◆ **ACTION ITEM**
Once a line is found to contain "Sales", copy it out of the listing.

________

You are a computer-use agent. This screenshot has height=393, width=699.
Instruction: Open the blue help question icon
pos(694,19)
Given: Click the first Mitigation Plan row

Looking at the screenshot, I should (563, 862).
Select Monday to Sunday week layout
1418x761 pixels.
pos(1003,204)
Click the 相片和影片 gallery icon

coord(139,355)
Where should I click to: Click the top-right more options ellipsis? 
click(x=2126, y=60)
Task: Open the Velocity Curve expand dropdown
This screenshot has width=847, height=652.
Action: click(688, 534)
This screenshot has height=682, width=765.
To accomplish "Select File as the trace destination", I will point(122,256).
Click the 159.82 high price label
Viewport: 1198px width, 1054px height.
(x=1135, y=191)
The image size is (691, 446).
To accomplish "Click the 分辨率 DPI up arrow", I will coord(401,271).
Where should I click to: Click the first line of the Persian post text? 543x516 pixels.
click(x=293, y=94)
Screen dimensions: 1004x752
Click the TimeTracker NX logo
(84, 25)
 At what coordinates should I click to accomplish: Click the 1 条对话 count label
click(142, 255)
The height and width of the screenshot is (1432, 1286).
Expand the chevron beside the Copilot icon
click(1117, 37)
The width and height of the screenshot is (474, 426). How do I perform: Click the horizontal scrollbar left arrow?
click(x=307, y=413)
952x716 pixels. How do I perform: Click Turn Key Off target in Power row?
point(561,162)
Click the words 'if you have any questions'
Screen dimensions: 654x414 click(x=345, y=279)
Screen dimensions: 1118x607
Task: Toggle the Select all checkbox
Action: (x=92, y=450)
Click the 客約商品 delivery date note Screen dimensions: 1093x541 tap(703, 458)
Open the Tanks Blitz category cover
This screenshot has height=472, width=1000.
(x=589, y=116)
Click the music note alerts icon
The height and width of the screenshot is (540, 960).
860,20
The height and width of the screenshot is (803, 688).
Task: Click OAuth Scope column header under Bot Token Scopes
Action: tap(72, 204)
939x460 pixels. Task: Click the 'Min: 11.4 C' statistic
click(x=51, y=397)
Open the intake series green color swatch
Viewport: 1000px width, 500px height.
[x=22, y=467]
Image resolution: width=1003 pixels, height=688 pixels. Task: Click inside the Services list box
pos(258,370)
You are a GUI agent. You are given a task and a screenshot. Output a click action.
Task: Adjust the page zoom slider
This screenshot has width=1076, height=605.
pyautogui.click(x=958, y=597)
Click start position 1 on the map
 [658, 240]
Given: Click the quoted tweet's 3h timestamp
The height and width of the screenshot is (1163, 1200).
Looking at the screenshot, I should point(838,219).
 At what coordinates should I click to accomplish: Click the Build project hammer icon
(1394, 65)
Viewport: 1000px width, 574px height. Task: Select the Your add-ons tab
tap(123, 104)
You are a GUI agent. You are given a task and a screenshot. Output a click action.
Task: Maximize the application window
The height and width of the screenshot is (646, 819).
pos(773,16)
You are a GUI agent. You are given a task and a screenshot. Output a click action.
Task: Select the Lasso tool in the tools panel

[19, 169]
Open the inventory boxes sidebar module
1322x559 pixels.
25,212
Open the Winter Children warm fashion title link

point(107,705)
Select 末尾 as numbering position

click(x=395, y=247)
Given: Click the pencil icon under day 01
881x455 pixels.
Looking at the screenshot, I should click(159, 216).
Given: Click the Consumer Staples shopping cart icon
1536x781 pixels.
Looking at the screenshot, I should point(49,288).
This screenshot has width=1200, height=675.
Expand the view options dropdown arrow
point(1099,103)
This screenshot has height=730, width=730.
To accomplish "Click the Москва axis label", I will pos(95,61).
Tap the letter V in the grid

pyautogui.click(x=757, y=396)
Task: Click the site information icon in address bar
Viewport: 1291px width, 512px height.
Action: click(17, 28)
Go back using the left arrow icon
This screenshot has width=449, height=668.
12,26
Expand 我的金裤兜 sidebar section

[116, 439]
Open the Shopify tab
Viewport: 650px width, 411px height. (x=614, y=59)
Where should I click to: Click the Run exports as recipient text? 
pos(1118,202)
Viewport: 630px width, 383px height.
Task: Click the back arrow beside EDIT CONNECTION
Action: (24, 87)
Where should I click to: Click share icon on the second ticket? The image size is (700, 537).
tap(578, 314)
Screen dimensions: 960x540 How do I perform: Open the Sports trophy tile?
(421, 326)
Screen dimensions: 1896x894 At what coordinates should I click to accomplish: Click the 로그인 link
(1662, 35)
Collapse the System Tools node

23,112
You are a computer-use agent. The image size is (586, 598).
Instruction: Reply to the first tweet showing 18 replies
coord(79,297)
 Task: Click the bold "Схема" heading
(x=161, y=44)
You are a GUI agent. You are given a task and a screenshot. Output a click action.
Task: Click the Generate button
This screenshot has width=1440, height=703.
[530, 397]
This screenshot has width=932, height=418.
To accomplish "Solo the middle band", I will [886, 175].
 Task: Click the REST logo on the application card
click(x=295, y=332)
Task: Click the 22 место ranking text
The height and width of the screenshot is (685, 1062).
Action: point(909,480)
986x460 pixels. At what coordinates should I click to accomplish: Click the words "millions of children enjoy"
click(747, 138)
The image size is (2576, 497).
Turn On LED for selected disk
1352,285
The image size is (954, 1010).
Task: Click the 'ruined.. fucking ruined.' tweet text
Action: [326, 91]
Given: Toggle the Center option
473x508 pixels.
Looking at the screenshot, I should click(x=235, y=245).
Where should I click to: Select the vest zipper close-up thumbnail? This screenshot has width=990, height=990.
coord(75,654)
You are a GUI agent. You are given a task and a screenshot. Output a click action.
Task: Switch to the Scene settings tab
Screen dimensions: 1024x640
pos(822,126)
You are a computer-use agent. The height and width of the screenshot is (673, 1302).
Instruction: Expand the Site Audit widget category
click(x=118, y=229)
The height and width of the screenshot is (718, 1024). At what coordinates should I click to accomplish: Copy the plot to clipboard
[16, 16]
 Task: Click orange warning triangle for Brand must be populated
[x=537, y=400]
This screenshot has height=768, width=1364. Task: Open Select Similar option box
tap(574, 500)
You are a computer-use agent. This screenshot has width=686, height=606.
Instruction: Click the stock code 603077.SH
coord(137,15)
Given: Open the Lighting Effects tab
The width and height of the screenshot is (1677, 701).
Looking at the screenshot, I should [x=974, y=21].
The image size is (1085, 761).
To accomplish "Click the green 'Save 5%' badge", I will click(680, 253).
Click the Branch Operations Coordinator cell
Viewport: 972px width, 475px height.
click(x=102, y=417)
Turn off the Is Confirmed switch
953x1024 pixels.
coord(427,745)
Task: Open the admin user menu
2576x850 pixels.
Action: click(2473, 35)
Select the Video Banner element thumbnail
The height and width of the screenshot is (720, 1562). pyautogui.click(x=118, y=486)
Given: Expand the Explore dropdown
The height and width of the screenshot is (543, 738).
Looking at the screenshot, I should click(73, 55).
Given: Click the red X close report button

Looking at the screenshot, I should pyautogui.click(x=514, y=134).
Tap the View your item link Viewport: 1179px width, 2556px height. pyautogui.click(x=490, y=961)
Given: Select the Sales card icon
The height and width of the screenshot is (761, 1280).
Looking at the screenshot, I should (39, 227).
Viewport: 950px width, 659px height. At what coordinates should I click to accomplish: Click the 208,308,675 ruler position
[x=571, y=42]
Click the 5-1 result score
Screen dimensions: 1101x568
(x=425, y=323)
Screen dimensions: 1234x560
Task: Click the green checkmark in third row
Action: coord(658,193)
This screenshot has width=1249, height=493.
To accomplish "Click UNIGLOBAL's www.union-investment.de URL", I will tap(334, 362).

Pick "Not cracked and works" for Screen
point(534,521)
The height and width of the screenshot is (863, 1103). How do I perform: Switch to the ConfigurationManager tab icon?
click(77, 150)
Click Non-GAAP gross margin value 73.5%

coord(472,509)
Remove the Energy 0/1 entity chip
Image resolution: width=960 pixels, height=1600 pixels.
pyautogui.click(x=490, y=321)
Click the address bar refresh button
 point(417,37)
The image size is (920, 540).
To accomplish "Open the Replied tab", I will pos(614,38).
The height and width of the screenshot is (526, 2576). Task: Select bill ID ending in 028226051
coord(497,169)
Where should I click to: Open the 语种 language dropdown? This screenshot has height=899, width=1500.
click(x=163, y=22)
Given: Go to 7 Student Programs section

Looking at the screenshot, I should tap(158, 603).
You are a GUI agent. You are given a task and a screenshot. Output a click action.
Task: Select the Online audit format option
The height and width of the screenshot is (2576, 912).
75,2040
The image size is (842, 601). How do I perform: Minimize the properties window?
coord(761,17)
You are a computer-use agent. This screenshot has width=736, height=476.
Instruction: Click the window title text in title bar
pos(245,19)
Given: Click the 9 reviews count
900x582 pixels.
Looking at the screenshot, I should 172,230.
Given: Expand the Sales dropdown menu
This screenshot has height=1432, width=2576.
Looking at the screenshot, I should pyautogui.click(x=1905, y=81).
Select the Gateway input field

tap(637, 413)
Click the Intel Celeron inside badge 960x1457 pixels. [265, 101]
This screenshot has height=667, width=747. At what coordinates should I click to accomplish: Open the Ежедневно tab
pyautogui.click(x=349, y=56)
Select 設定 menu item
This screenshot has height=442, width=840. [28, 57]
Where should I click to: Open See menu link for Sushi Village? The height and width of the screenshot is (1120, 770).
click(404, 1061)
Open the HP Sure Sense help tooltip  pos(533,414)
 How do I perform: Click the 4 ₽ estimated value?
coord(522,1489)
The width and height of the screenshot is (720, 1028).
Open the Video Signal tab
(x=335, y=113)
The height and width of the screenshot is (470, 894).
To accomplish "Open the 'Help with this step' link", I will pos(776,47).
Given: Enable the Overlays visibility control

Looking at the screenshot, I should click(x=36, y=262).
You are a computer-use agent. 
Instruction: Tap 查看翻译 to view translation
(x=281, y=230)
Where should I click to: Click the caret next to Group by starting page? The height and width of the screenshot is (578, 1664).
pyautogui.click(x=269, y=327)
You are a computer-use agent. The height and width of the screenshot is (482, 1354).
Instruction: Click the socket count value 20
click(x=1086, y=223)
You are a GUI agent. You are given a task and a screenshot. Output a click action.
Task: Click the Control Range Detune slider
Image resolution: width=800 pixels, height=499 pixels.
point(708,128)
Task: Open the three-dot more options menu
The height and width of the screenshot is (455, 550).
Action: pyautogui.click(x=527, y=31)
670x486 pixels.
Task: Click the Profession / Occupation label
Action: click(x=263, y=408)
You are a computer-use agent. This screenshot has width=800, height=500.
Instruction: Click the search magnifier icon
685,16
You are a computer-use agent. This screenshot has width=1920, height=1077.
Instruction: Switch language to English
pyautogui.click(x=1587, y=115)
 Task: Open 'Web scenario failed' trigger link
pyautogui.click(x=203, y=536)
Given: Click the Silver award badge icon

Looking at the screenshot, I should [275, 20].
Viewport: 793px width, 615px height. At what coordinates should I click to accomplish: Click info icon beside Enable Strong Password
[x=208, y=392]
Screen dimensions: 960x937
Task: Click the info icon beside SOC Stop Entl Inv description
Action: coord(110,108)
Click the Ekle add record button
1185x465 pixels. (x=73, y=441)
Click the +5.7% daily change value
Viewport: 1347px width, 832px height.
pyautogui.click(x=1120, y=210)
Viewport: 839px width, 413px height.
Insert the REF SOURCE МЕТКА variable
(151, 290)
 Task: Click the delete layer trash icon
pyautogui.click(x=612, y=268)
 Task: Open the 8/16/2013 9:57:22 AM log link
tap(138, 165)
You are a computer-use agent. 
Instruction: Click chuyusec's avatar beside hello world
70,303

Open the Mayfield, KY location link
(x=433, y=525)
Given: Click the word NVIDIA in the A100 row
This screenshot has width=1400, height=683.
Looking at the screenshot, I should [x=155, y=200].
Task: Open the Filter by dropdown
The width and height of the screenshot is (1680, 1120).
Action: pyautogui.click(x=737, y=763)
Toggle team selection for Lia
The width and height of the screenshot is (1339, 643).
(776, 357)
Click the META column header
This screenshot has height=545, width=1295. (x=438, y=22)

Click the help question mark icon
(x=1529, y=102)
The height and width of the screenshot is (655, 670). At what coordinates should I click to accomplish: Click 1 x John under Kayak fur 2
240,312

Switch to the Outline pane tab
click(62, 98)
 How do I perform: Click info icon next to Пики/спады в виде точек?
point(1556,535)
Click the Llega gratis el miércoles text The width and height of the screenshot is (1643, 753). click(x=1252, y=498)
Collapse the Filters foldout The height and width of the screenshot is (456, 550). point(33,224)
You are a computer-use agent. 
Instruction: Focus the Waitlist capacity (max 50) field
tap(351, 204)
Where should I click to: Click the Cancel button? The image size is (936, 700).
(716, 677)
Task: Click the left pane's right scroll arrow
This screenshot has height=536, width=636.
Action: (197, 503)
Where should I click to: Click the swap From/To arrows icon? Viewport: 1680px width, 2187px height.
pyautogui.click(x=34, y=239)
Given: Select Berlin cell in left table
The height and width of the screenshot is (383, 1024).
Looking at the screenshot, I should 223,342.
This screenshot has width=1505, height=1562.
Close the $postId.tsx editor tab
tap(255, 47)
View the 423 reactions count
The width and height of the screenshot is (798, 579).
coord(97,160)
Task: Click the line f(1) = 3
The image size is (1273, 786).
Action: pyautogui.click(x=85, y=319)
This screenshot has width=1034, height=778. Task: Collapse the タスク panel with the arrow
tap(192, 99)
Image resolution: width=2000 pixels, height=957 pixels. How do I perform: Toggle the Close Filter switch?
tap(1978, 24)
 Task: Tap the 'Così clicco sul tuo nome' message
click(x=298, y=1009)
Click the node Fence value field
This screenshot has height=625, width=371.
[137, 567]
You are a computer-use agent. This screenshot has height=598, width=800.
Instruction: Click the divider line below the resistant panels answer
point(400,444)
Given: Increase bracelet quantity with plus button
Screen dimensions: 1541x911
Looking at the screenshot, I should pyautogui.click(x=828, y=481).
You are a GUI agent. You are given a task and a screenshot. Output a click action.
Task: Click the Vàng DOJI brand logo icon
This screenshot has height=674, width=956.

________

◆ **WRITTEN ANSWER**
Given: Select the Sales card icon
Given: Expand the Sales dropdown menu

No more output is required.